Solving $ T' = 0 $ for distributions in $\mathbb{R}^n$

Question

Denoting $ T \in \mathcal{D}'(\mathbb{R}^n) $ as distributions with $ T_f(\varphi) = \int_{\mathbb{R}^n} f\varphi\ dx $, I wish to prove the distribution solution of the equation $ T' = 0 $ (distribution derivative) is $ T = T_c $ where $c$ is constant.

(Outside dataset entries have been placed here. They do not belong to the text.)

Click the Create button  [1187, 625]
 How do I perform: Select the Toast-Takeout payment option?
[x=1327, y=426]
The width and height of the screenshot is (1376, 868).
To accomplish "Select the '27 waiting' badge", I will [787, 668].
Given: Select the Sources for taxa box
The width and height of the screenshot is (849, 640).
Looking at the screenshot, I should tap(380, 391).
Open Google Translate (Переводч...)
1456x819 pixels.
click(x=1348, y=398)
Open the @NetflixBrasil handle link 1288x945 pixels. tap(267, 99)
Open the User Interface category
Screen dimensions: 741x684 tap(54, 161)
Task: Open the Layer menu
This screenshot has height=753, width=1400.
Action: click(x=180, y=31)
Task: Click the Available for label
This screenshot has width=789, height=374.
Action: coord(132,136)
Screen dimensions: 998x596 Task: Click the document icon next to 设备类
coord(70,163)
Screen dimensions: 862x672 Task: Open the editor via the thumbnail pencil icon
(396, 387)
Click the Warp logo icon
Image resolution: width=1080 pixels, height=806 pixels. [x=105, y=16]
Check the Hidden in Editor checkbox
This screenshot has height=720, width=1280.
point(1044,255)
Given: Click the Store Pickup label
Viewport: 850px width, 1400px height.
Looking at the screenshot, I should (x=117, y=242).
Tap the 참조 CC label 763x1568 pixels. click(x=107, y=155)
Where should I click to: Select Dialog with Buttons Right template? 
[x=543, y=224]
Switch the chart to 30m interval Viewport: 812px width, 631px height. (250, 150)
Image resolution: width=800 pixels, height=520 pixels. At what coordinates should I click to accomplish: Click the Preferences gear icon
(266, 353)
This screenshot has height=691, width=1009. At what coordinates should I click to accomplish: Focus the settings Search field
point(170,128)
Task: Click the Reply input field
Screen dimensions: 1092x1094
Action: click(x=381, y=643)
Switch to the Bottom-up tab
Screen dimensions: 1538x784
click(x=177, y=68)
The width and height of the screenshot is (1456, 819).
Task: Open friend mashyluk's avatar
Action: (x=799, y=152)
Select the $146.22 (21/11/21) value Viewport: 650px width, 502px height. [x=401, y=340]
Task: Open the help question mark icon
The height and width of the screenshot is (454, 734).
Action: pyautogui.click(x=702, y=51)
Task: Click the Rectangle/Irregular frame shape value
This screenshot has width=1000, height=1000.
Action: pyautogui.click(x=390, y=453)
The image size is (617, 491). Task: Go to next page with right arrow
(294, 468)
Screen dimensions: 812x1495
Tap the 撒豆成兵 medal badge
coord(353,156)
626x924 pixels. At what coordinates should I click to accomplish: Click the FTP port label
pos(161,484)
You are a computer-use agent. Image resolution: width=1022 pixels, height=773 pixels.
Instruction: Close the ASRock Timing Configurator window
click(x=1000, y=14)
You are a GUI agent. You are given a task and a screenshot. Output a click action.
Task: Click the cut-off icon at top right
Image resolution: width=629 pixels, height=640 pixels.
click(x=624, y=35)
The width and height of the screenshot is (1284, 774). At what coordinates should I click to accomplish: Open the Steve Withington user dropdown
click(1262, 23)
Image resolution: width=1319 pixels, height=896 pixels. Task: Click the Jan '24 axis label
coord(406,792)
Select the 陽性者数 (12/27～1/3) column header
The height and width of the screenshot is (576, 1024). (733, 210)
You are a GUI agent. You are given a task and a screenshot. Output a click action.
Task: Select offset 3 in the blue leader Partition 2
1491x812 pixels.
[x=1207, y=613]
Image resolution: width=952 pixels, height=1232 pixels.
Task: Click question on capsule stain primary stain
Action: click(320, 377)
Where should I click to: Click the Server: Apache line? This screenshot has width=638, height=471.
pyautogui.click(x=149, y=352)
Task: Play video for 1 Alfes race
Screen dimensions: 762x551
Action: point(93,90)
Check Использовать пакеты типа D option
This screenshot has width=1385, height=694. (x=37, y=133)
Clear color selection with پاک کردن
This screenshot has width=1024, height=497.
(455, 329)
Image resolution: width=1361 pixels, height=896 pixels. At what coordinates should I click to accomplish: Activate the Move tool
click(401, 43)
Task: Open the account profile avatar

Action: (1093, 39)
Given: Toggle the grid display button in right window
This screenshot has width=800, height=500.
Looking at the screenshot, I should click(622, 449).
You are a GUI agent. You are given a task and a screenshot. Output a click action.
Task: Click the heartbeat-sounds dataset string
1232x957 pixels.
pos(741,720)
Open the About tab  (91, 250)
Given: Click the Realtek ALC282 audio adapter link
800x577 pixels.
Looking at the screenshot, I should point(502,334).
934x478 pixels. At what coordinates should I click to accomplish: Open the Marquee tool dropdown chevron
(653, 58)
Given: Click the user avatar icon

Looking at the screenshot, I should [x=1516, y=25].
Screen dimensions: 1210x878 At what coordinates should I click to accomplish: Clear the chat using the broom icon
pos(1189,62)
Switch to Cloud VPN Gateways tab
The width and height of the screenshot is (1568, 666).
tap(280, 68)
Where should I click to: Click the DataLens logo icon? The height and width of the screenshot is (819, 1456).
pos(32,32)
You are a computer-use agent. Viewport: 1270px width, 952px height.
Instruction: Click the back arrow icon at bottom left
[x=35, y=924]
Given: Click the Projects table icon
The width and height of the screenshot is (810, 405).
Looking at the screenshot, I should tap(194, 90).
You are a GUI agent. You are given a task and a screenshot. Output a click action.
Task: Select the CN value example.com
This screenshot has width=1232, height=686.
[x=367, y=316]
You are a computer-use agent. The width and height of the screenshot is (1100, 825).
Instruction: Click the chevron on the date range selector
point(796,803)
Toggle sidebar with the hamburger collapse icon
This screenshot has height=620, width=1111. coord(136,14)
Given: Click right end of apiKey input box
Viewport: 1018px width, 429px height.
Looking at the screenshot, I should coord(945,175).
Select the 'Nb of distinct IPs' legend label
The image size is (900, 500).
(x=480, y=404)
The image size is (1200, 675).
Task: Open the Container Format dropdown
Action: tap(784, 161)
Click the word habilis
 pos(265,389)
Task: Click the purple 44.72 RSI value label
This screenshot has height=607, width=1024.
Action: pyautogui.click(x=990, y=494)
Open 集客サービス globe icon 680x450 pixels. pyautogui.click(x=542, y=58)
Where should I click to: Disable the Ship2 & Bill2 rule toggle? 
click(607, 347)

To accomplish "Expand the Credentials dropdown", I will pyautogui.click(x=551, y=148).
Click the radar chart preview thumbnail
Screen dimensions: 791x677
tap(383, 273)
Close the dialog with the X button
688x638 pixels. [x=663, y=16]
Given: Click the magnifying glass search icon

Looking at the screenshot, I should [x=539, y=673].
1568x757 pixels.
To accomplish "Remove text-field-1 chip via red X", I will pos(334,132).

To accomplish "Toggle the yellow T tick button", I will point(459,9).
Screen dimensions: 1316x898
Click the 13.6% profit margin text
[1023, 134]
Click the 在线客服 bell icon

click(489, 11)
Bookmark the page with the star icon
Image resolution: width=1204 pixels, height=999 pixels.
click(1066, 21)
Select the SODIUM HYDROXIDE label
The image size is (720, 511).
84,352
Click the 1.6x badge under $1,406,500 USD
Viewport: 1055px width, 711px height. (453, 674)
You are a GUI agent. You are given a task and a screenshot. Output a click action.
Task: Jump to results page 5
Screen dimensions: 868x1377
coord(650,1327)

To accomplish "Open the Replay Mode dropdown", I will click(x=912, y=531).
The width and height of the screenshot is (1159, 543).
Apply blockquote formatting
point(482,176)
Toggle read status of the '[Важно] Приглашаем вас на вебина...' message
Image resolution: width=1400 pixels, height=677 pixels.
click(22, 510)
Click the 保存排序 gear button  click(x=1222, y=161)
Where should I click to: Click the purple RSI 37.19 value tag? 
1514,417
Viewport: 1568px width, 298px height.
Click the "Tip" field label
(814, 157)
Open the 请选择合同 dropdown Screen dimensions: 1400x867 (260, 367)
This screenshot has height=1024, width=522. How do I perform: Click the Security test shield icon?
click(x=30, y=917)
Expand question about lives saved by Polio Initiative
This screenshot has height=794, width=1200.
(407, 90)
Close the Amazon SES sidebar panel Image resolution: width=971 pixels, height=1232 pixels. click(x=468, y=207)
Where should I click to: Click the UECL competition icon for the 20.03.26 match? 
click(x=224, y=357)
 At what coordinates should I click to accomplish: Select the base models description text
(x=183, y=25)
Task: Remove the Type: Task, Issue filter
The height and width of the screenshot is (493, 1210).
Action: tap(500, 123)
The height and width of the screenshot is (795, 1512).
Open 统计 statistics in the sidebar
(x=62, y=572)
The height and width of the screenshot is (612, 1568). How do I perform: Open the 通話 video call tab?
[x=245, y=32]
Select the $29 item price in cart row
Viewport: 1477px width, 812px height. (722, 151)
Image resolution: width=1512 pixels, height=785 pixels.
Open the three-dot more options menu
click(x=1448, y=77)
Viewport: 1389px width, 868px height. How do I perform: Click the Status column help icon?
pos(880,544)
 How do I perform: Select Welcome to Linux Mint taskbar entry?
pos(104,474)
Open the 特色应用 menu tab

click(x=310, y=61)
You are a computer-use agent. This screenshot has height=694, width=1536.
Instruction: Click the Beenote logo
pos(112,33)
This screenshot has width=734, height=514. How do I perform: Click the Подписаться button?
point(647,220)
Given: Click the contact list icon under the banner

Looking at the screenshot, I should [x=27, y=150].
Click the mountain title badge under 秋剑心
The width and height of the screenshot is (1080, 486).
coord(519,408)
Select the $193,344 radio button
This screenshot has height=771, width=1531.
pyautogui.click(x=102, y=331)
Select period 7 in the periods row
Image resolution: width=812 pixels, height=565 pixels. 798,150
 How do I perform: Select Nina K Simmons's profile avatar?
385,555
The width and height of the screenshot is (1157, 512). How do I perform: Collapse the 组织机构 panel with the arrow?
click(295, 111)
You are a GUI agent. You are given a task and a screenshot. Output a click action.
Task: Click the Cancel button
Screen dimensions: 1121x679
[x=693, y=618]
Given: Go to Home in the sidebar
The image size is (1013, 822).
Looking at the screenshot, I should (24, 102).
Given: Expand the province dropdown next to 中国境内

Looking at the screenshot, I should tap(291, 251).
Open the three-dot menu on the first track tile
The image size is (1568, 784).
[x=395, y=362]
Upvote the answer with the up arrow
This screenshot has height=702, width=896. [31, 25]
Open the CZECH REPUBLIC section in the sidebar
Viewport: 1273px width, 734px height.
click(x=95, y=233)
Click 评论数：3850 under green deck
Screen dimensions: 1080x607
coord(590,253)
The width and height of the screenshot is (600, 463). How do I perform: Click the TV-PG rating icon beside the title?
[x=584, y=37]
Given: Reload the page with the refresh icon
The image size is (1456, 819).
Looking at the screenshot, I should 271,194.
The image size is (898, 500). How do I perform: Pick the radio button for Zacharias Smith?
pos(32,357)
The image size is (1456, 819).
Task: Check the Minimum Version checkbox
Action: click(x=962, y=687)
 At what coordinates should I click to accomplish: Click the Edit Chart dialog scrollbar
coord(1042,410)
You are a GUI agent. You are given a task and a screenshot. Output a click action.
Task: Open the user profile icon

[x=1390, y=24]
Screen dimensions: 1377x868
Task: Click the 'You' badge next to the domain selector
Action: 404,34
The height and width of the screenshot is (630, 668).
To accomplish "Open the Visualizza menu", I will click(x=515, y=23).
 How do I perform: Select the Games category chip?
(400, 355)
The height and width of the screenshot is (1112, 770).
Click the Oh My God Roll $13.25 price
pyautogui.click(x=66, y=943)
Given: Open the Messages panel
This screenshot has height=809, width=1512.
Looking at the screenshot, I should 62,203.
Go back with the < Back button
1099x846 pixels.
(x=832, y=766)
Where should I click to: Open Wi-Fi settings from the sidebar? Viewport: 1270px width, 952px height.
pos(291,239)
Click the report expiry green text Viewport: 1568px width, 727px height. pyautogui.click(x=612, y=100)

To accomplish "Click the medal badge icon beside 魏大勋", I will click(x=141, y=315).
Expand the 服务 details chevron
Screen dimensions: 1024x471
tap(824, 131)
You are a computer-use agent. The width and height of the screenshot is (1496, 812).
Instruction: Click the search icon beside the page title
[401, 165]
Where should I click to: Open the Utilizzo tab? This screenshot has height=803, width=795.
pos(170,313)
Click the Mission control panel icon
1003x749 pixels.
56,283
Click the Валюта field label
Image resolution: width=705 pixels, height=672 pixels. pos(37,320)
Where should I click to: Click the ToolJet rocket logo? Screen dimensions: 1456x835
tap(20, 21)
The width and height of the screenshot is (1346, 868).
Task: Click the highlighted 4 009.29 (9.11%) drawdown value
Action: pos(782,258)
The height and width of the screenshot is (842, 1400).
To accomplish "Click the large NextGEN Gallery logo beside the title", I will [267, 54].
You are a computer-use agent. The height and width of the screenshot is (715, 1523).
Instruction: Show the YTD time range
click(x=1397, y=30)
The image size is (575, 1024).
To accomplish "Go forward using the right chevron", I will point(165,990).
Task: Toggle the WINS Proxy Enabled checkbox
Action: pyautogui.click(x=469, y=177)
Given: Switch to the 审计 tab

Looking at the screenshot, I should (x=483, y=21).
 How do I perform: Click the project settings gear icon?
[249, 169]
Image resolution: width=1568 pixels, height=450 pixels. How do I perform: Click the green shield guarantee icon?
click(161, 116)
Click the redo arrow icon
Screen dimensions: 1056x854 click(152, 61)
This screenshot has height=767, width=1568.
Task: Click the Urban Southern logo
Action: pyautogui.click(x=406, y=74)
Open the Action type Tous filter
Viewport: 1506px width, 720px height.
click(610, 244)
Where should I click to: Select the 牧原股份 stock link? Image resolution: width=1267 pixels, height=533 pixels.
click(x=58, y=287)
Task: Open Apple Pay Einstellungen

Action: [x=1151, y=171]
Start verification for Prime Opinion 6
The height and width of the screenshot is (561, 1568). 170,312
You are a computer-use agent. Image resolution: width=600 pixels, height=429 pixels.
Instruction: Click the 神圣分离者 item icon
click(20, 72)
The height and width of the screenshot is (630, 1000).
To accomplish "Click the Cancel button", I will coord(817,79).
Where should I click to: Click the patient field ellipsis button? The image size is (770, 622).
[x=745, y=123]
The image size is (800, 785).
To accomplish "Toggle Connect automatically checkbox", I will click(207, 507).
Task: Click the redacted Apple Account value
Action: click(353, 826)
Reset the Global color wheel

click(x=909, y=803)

I have a proof for $\mathbb{R}$, where for all $\varphi \in C^\infty_c(\mathbb{R})$ we can have $ \varphi = \psi + \varphi_0 T_1(\varphi) $ where $$ \psi = \varphi - \varphi_0 T_1(\varphi) $$ choosing $ \varphi_0 \in C^\infty_c(\mathbb{R}) $ such that $ T_1(\varphi_0) = \int_\mathbb{R} \varphi_0 dx =1 $. Hence we have $ T_1(\psi)= \int_\mathbb{R}\psi dx = 0 $, so for $ \tau(x) = \int_{-\infty}^x \psi(t)dt $ we have $ \psi = \tau'$. Hence if $ T' = 0 $ then $$ T(\varphi ) = T(\tau') + T(\varphi_0)T_1(\varphi) = T(\varphi_0)T_1(\varphi) = T_{T(\varphi_0)}(\varphi) $$ Thus $ T = T_{T(\varphi_0)} $. But I can't replicate this on $\mathbb{R}^n$. Any proof for $\mathbb{R}^n $ would be extremely helpful.